● **Entrées brutes**:
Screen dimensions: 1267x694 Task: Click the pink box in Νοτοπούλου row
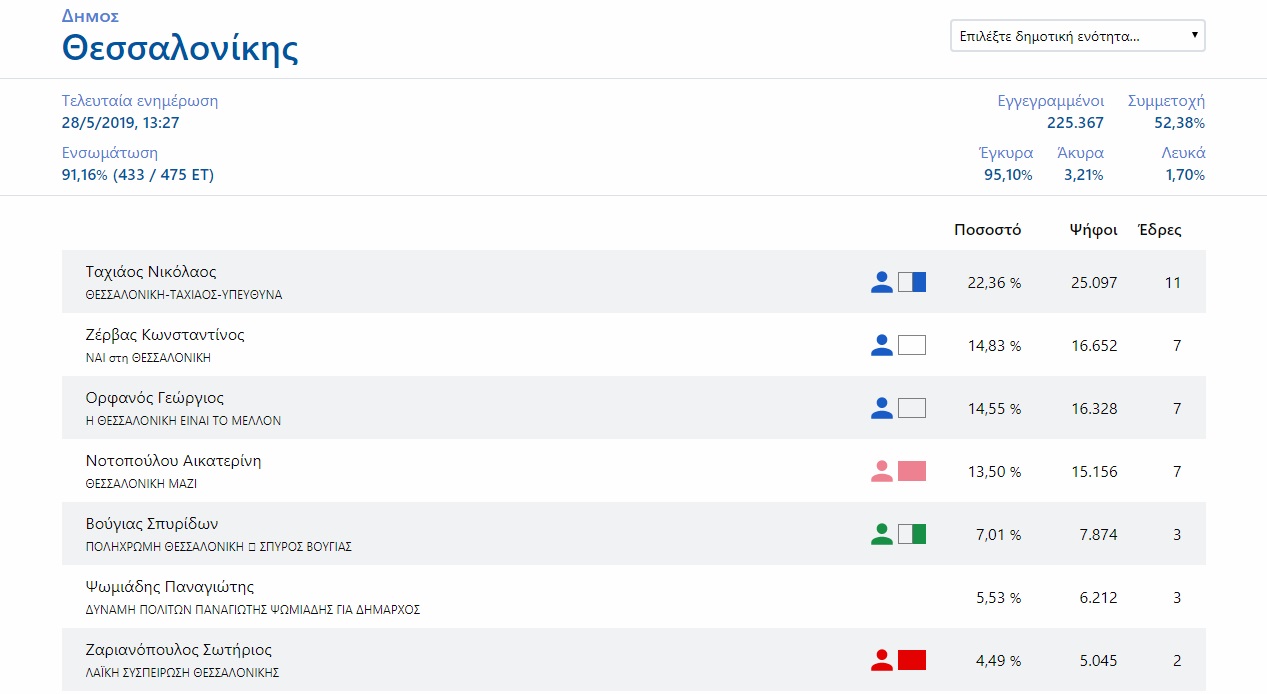point(912,472)
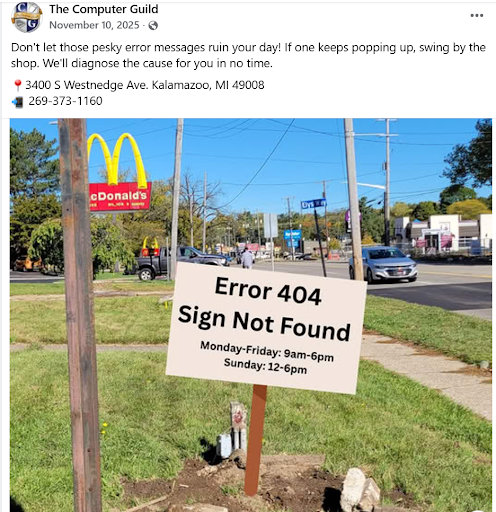
Task: Click the wooden utility pole in photo
Action: 80,315
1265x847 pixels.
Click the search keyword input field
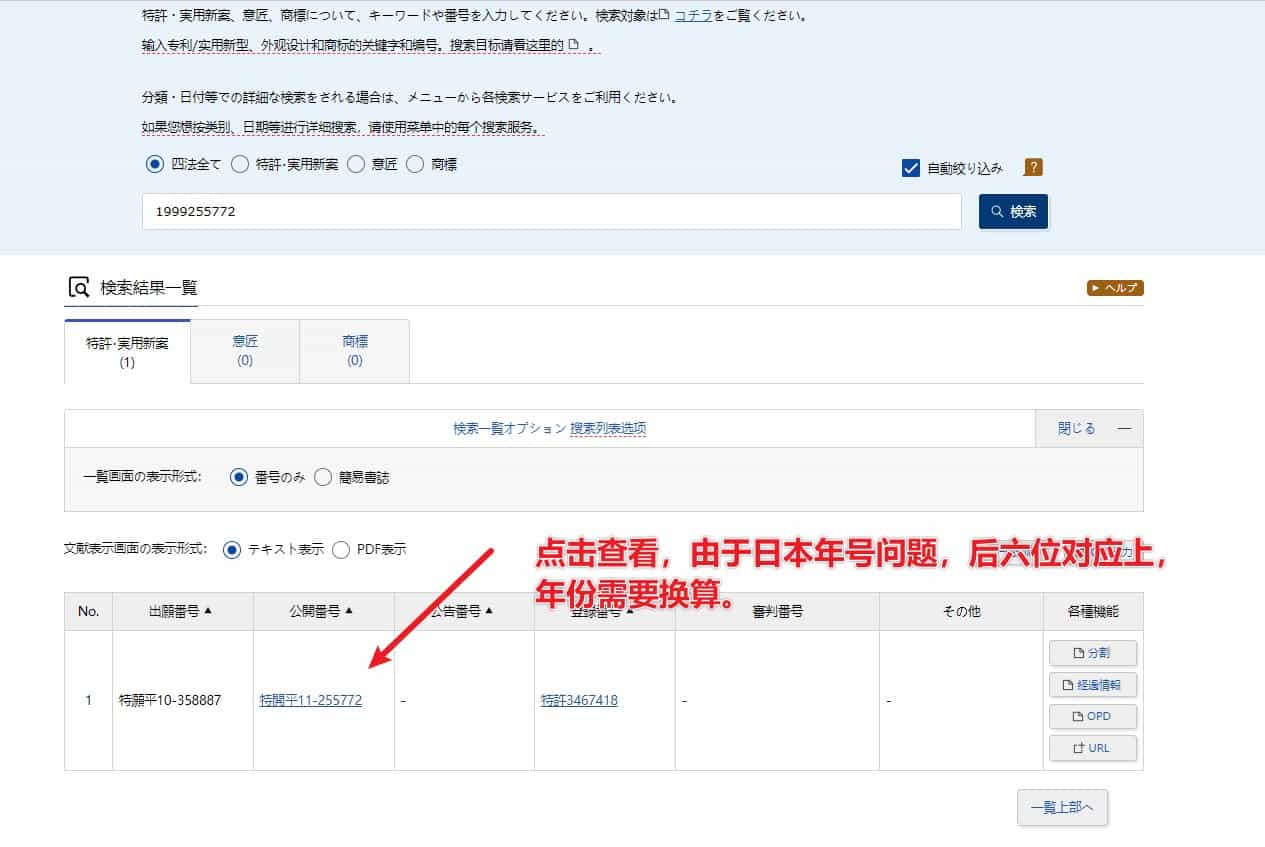click(552, 212)
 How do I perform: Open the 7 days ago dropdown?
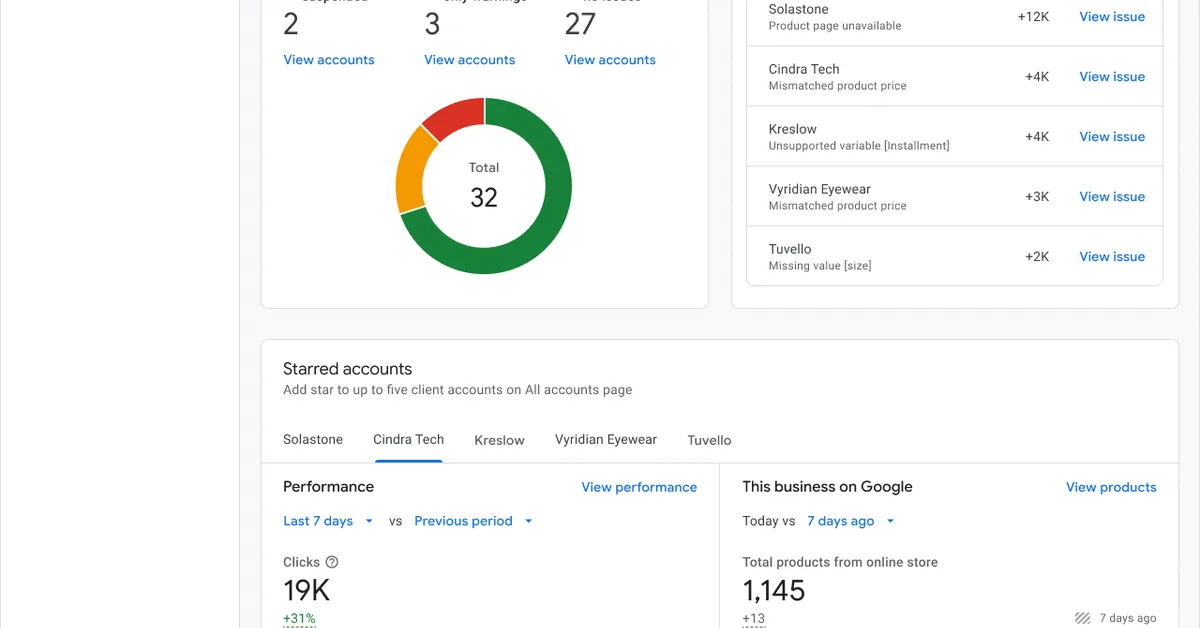[x=849, y=521]
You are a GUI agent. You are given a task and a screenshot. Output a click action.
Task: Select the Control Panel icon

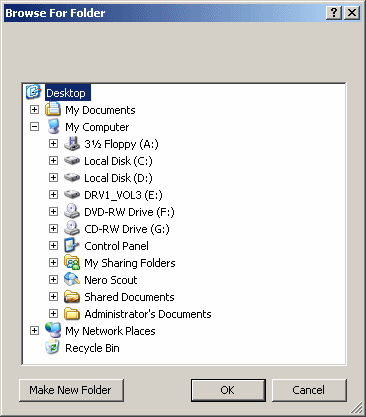click(x=72, y=246)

● **Énoncé de la tâche**:
Retranscrivez à l'identique chaque ligne de toutes les entrées ci-dessus, en omettant les images.

● **Réponse attendue**:
Screen dimensions: 1267x694 Task: Click the pink box in Νοτοπούλου row
point(912,472)
Task: Click the wooden utility pole in photo
Action: 80,315
1265x847 pixels.
Click the search keyword input field
click(552, 212)
 How do I perform: Open the 7 days ago dropdown?
[x=849, y=521]
You are a GUI agent. You are given a task and a screenshot. Output a click action.
Task: Select the Control Panel icon

click(x=72, y=246)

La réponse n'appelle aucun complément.